#### [Task details]
Reproduce word for word the lines of the records from the one containing "This screenshot has height=488, width=602." through the one containing "Action: (x=1257, y=75)".

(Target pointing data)
══════════════════════════════
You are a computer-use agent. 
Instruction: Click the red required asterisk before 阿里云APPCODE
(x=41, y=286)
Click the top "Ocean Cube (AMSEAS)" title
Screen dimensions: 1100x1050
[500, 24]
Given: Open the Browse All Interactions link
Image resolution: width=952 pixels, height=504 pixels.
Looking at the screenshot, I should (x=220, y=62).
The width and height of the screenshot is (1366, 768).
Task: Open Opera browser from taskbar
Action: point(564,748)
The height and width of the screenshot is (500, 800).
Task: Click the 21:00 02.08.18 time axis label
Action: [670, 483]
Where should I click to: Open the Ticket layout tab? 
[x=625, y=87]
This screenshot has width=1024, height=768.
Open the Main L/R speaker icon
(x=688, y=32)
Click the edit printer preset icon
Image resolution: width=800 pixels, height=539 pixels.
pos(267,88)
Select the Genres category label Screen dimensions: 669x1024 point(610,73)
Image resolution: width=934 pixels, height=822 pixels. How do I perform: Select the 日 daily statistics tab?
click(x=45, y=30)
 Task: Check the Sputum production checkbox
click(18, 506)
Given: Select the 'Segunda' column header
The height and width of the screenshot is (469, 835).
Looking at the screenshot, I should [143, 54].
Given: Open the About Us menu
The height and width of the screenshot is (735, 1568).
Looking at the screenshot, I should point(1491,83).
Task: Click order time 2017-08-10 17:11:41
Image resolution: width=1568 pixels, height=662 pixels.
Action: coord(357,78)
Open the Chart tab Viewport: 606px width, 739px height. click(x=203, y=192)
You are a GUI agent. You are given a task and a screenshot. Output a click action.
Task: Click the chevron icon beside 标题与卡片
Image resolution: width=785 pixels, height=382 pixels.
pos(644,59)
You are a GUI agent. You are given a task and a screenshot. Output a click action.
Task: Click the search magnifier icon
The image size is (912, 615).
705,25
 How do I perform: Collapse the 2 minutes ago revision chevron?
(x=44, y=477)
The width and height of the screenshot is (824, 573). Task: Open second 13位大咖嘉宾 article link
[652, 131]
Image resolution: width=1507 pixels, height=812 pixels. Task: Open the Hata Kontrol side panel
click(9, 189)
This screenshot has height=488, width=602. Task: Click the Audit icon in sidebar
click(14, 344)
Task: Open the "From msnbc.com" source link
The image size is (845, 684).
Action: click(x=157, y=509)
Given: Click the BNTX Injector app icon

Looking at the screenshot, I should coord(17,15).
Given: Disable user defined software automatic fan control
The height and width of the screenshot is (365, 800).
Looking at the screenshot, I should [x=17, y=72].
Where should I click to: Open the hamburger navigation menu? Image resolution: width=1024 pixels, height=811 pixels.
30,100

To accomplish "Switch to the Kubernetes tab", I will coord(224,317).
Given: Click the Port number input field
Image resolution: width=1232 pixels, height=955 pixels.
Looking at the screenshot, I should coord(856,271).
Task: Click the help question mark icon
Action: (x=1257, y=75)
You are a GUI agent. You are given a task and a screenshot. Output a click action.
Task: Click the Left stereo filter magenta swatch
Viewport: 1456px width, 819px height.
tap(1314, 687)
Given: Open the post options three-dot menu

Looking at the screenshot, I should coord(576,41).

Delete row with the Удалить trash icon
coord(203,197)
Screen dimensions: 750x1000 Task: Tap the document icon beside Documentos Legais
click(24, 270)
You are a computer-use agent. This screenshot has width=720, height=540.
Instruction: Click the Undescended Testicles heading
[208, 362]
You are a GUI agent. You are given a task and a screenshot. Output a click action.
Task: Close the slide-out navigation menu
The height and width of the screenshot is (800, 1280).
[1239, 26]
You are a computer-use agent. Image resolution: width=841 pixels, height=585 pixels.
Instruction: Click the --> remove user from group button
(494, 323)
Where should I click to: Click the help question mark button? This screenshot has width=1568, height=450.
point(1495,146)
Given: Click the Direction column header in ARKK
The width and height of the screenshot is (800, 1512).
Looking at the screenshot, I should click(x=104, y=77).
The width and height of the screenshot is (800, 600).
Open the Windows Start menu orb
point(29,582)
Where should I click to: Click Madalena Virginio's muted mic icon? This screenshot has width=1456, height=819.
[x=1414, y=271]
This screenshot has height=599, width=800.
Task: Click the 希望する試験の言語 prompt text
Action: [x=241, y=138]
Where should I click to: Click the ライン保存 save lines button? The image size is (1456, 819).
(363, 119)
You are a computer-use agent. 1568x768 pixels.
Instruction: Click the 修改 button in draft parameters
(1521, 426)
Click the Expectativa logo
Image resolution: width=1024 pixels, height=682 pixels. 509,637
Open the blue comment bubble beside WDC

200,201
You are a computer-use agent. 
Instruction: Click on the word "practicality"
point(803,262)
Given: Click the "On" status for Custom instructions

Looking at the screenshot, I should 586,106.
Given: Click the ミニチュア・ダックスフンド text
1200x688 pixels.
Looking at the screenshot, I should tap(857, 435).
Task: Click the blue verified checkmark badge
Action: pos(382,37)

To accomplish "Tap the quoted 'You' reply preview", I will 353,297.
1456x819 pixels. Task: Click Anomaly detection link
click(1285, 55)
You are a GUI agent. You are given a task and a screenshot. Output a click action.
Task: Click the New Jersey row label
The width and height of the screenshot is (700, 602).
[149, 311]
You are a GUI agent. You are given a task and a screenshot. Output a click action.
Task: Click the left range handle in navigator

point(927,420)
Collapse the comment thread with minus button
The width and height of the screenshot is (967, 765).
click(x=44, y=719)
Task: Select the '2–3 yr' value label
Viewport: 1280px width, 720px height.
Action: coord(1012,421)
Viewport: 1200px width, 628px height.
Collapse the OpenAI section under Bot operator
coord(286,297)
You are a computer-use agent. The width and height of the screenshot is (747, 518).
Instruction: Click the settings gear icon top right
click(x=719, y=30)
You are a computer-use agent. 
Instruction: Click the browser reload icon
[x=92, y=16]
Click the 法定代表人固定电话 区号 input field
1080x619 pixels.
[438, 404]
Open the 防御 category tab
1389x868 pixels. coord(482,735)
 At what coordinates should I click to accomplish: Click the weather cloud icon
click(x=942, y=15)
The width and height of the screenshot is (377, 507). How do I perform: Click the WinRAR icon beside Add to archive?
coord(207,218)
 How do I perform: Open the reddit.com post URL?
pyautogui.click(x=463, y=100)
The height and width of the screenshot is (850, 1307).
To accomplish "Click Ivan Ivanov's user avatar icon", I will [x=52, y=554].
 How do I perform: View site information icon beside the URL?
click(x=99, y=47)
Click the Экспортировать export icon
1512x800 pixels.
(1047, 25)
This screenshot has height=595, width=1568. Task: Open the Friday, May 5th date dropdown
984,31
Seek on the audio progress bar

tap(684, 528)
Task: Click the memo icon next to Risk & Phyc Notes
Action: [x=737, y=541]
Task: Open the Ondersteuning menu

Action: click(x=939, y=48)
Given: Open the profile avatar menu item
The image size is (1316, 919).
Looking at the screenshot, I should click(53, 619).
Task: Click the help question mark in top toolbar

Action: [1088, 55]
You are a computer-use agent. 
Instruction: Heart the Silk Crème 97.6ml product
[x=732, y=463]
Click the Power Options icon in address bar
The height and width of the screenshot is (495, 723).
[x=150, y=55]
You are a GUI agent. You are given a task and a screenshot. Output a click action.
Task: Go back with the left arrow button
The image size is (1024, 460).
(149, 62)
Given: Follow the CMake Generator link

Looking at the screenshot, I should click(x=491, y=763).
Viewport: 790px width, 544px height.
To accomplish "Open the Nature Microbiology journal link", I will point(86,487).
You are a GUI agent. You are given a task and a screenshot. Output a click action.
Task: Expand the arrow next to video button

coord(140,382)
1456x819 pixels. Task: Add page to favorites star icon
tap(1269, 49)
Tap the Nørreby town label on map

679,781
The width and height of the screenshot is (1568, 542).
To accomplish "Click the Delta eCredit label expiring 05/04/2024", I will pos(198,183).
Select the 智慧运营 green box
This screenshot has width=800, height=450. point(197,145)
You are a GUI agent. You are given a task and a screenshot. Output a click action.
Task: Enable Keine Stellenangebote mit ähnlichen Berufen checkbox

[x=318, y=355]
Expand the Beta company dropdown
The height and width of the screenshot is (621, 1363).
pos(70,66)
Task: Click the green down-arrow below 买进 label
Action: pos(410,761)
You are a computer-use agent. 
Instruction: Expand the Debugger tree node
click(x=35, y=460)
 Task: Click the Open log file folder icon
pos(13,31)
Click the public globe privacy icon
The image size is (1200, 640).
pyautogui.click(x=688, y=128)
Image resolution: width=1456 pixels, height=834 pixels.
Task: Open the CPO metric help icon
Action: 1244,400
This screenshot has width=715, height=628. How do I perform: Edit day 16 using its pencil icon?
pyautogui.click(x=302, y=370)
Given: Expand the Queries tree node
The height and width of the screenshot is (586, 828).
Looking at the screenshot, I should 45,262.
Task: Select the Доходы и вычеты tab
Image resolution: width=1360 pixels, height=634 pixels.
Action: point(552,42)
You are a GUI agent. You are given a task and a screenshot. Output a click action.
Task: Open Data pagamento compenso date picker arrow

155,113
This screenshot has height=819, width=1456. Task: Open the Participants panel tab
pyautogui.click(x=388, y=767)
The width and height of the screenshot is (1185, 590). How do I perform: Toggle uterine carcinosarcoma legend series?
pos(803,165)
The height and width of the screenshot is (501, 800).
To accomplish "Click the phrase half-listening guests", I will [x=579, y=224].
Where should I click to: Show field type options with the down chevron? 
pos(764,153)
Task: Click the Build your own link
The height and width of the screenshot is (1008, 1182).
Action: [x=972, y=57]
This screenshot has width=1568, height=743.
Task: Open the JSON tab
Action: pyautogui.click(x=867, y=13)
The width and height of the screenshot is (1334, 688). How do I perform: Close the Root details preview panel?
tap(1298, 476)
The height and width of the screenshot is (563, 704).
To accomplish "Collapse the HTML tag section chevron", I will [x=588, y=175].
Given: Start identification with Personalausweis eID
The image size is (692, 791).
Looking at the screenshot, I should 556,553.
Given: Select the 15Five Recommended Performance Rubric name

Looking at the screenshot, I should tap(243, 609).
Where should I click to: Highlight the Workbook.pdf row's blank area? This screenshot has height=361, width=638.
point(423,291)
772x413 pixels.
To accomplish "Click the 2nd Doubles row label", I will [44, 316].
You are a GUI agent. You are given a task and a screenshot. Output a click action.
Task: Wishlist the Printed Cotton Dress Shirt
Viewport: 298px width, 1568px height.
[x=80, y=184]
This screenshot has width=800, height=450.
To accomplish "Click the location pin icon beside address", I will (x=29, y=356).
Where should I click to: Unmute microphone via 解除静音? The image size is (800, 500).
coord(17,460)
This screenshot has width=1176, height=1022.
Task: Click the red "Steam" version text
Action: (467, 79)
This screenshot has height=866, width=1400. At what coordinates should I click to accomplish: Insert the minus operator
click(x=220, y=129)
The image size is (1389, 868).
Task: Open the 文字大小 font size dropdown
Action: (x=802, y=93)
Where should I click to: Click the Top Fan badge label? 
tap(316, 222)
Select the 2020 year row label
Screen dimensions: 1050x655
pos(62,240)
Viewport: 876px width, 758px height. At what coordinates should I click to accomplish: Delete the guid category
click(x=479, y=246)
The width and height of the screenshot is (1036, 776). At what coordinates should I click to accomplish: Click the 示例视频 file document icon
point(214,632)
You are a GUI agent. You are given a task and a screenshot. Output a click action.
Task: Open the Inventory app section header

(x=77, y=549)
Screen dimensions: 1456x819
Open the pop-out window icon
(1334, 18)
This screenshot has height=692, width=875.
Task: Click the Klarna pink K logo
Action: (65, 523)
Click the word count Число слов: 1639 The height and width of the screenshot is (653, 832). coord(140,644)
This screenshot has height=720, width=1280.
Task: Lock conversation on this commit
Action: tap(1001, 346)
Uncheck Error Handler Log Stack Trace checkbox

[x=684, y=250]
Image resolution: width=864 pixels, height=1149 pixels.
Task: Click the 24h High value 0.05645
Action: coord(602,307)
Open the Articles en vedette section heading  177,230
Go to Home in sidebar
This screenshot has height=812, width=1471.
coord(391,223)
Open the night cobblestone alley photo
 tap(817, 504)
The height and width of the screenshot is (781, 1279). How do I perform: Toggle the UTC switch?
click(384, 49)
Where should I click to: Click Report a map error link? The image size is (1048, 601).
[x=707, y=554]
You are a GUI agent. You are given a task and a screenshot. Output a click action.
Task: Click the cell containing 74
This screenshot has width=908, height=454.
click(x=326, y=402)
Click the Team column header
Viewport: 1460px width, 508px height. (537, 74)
══════════════════════════════
#### [Correct result]
This screenshot has height=488, width=602. Task: Click the Audit icon in sidebar
click(14, 344)
Task: Open the "From msnbc.com" source link
The image size is (845, 684).
Action: click(x=157, y=509)
Given: Click the BNTX Injector app icon

Looking at the screenshot, I should coord(17,15).
Given: Disable user defined software automatic fan control
The height and width of the screenshot is (365, 800).
Looking at the screenshot, I should [x=17, y=72].
Where should I click to: Open the hamburger navigation menu? Image resolution: width=1024 pixels, height=811 pixels.
30,100

To accomplish "Switch to the Kubernetes tab", I will coord(224,317).
Given: Click the Port number input field
Image resolution: width=1232 pixels, height=955 pixels.
Looking at the screenshot, I should coord(856,271).
Task: Click the help question mark icon
Action: (x=1257, y=75)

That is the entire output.